== Instruction ==
Count the lines below that contain the word "pixels", and reply with the number alone.

[START OF Records supplied]

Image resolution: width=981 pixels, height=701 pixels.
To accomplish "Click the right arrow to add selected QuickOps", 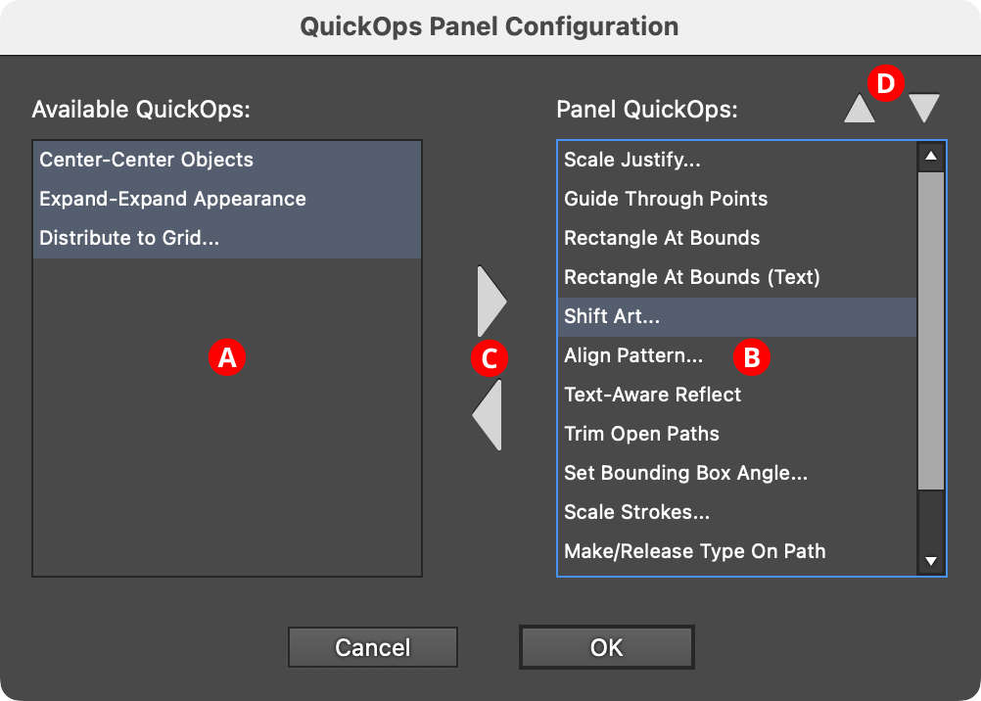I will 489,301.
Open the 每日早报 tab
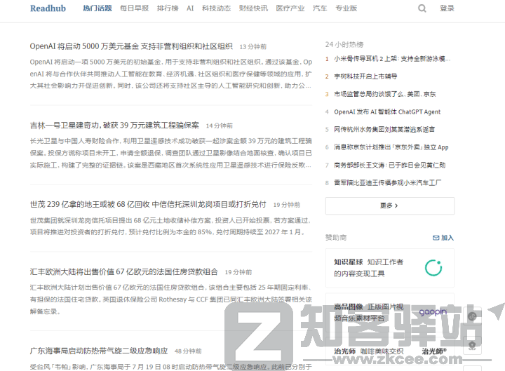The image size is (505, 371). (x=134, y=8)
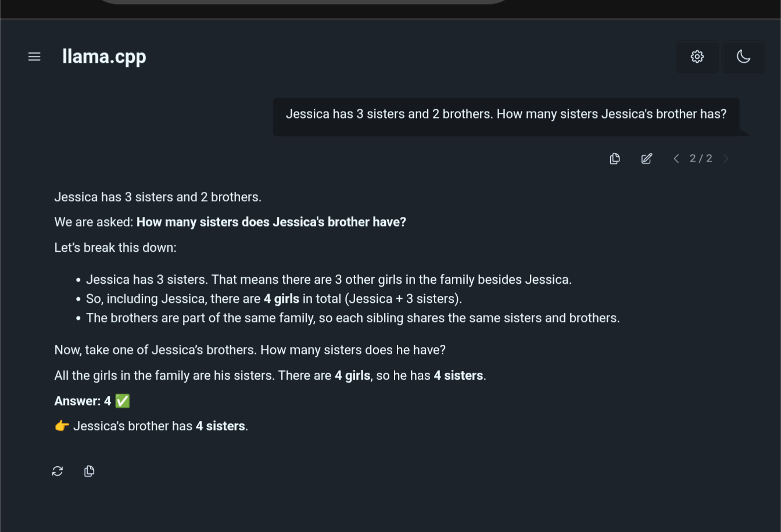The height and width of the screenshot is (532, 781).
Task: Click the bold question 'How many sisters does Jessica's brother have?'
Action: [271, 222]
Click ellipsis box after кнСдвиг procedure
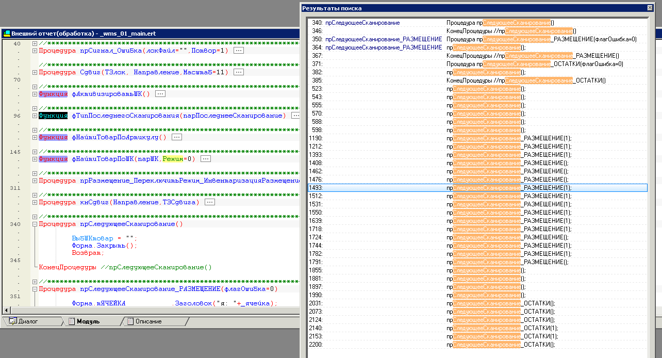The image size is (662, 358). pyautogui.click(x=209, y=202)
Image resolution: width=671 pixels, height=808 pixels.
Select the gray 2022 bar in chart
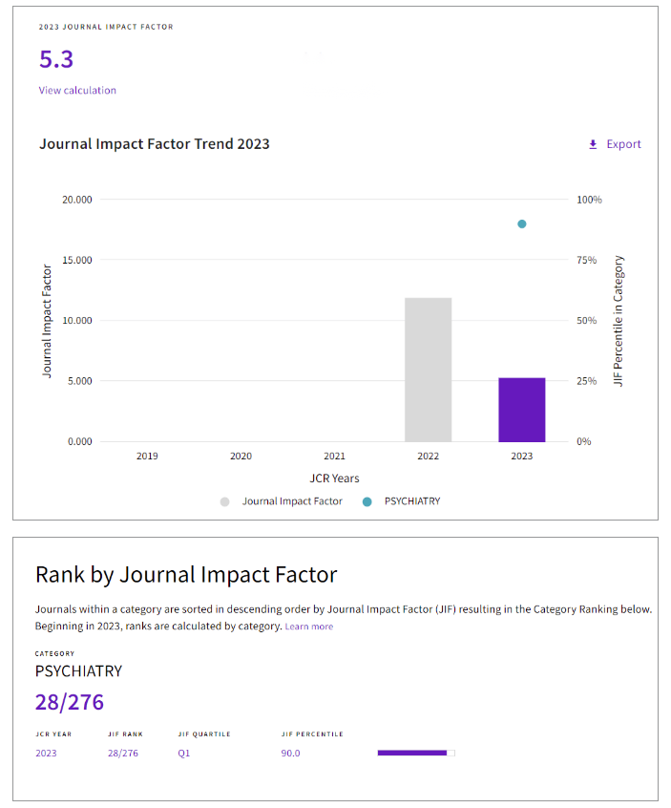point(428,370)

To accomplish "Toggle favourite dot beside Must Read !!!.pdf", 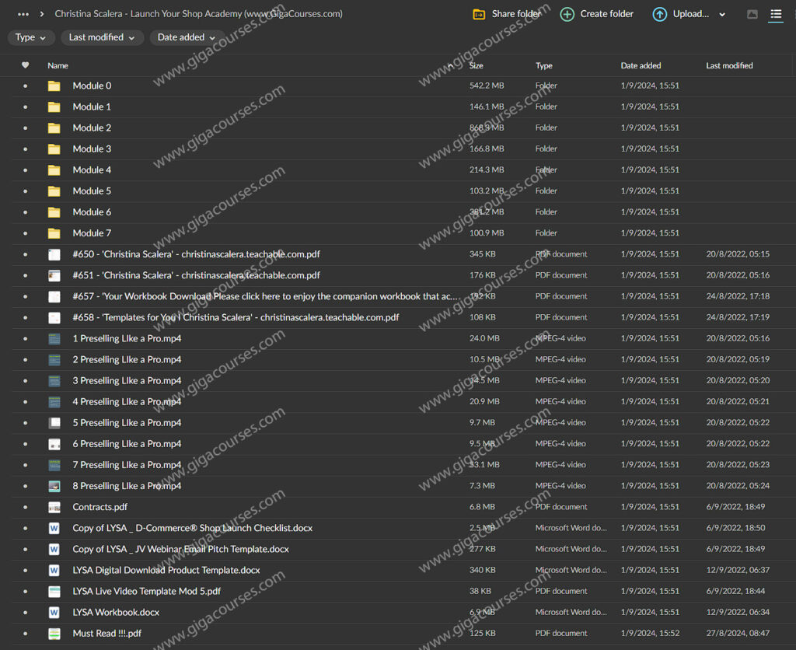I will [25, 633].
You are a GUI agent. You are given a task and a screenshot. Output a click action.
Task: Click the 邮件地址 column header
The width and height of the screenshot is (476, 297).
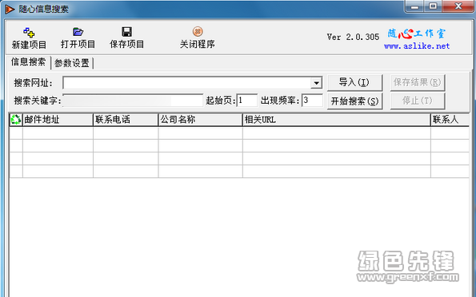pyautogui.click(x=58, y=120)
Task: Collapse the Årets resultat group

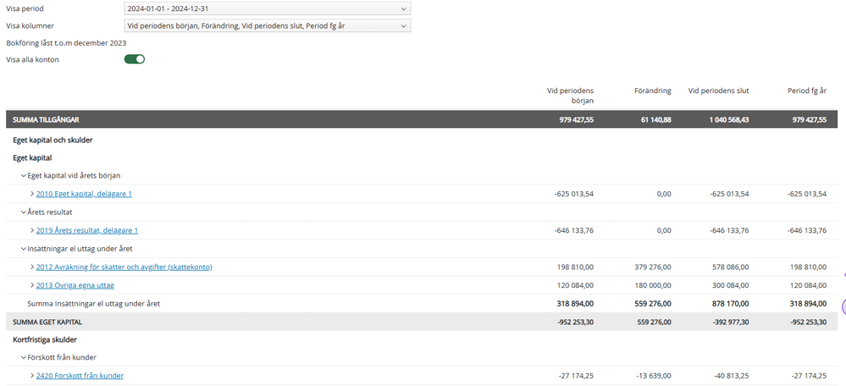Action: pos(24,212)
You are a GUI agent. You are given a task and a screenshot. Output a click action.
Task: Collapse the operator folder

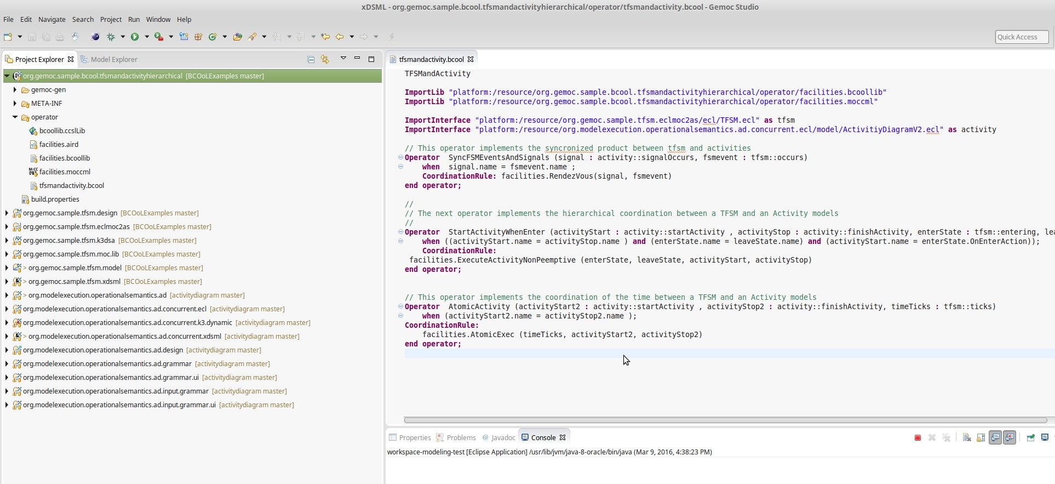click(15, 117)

[END OF Records supplied]

== Problem solution ==
2